The table of content (for the 2006 edition, available online) is page xiii (page 13).

Section 1.2 in particular and chapter 1 in general are pre-requisites that we consider should be known, and thus may be very useful

reminders.

For those who didn’t know about the perceptron, section 4.1.7 is recommended.

Chapter 9 in general and sections 9.2 and 9.3 in particular cover most of the Bayesian Learning we do.

Decision Trees are mentionned in chapter 14 (if you wan to dig deeper), however the simplest is probably to read papers, as « Induction of decision trees, Machine Learning » by Quinlan J R.

SVMs will be covered in the last lecture, and correspond to chapter 7.

**Python & technical notes**

coding skills: python (or other langages, python is easy to learn).

**If you can bring your own laptop, and have python3 + jupyter notebook installed, that’s best. Otherwise, please check that your python interpreter works on your available machine.
**

**Packages needed / recommended:**

**python3, ipython, numpy, scikit-learn, matplotlib, pandas, seaborn,**[numba – if you love loops and hate numpy+can do without jupyter’s features]

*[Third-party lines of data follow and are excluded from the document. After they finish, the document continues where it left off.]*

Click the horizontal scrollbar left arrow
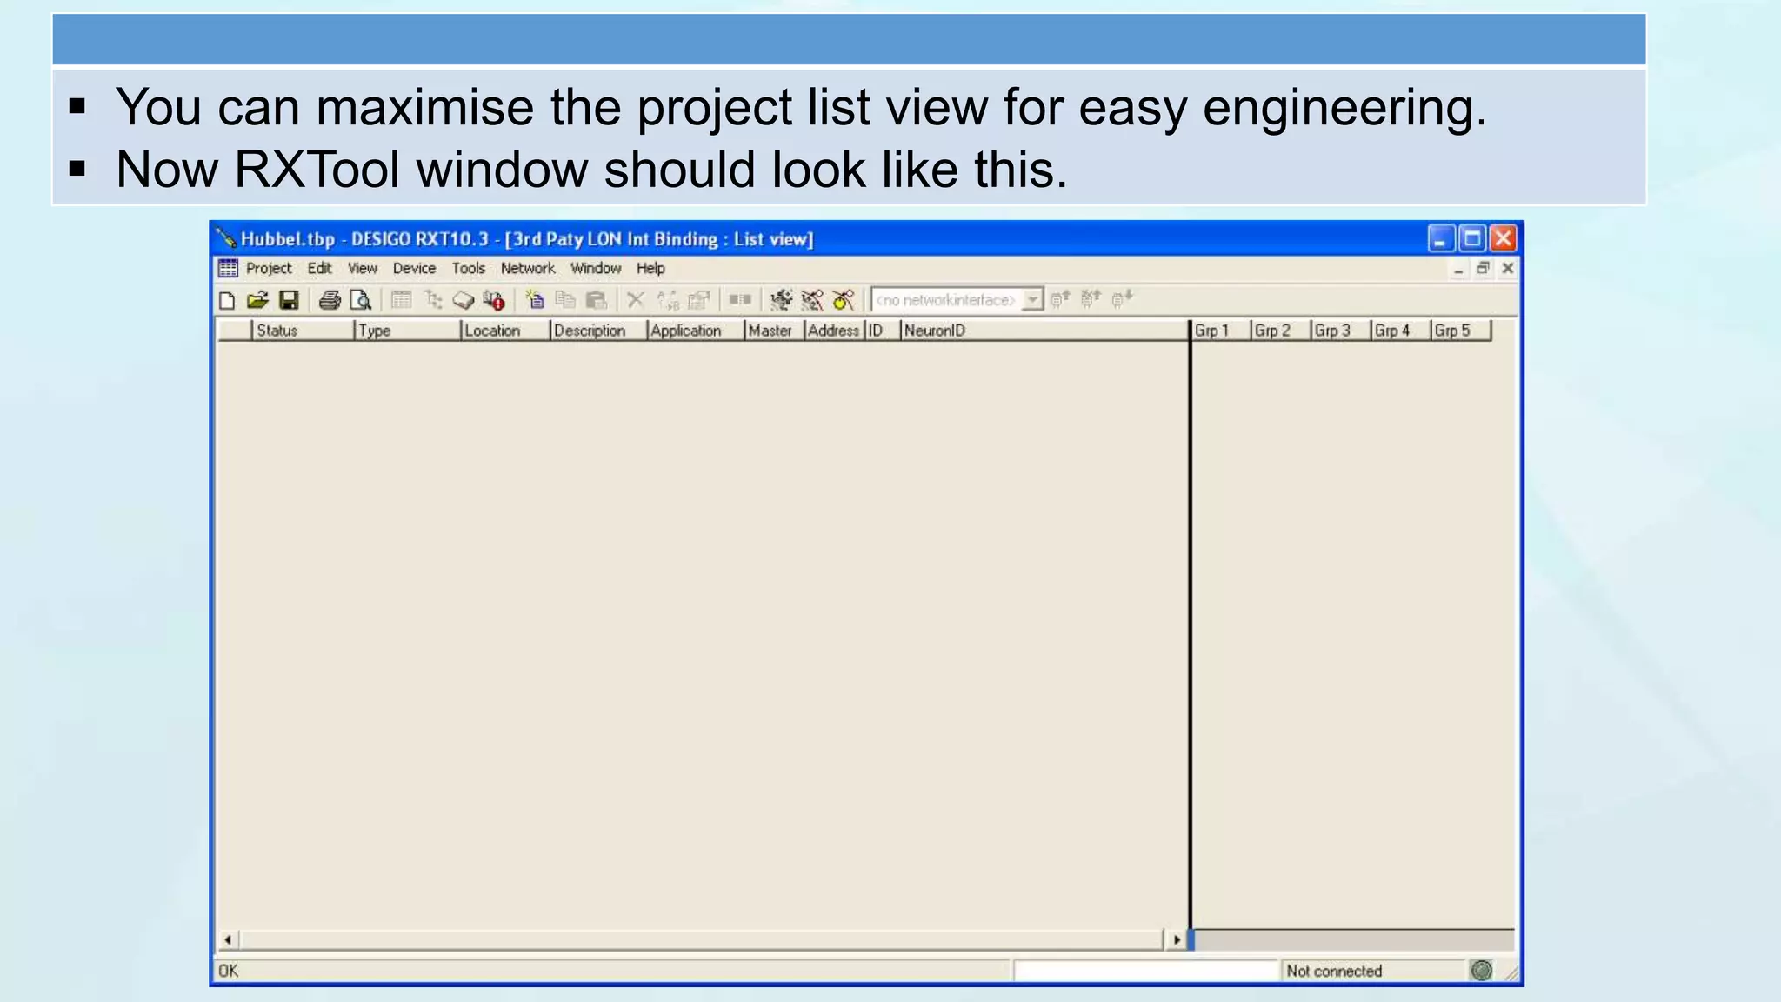pyautogui.click(x=228, y=939)
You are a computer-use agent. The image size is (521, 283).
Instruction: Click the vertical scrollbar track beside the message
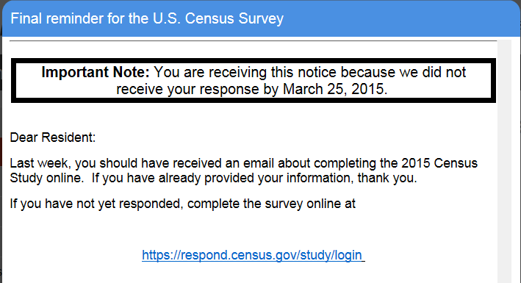click(x=504, y=161)
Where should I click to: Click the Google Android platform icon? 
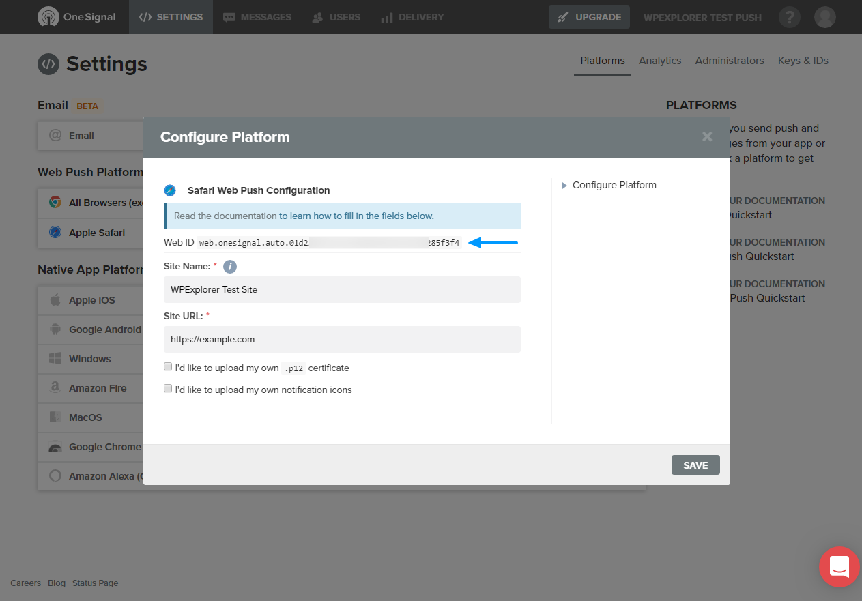click(x=55, y=329)
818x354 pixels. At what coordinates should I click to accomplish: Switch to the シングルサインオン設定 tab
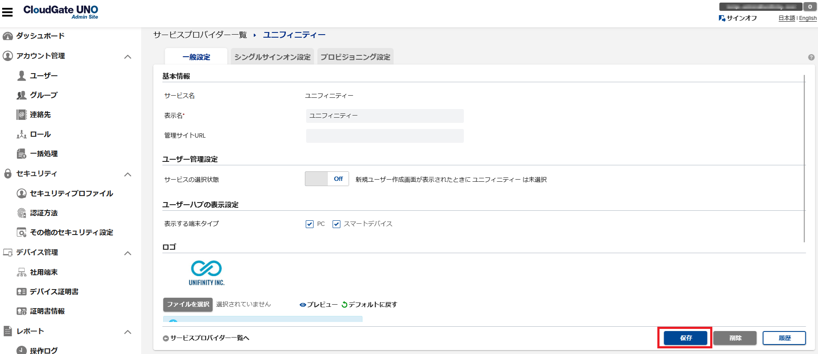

IDEs: with jupyter, no interpreted is needed. If you don’t like jupyter, you can always do File>Download as>Python(.py) and use »’ to comment your python file from the curernt point to the end. But be careful not to re-load or re-compute everything every time you run your program. You’ll need to break down you workflow in several files, and produce intermediate files, to be compute-time-efficient.

Technical note:

To launch a « jupyter notebook », the first time in particular, you may need to check out the result of the command:

jupyter notebook list

In a web browser, go to http://localhost:8888/ipython/ (it may also be at 8080 or 8000)

Then follow instructions. On Univ. Paris-Sud computers, it may sometimes be necessary to set by hand the address or port (8888 or other) as « localhost ».

Python version? In this class we prefer python3.

Python help ? check out the web. Stackoverflow is great. Try typing « python cheat sheet » if you don’t feel inspired.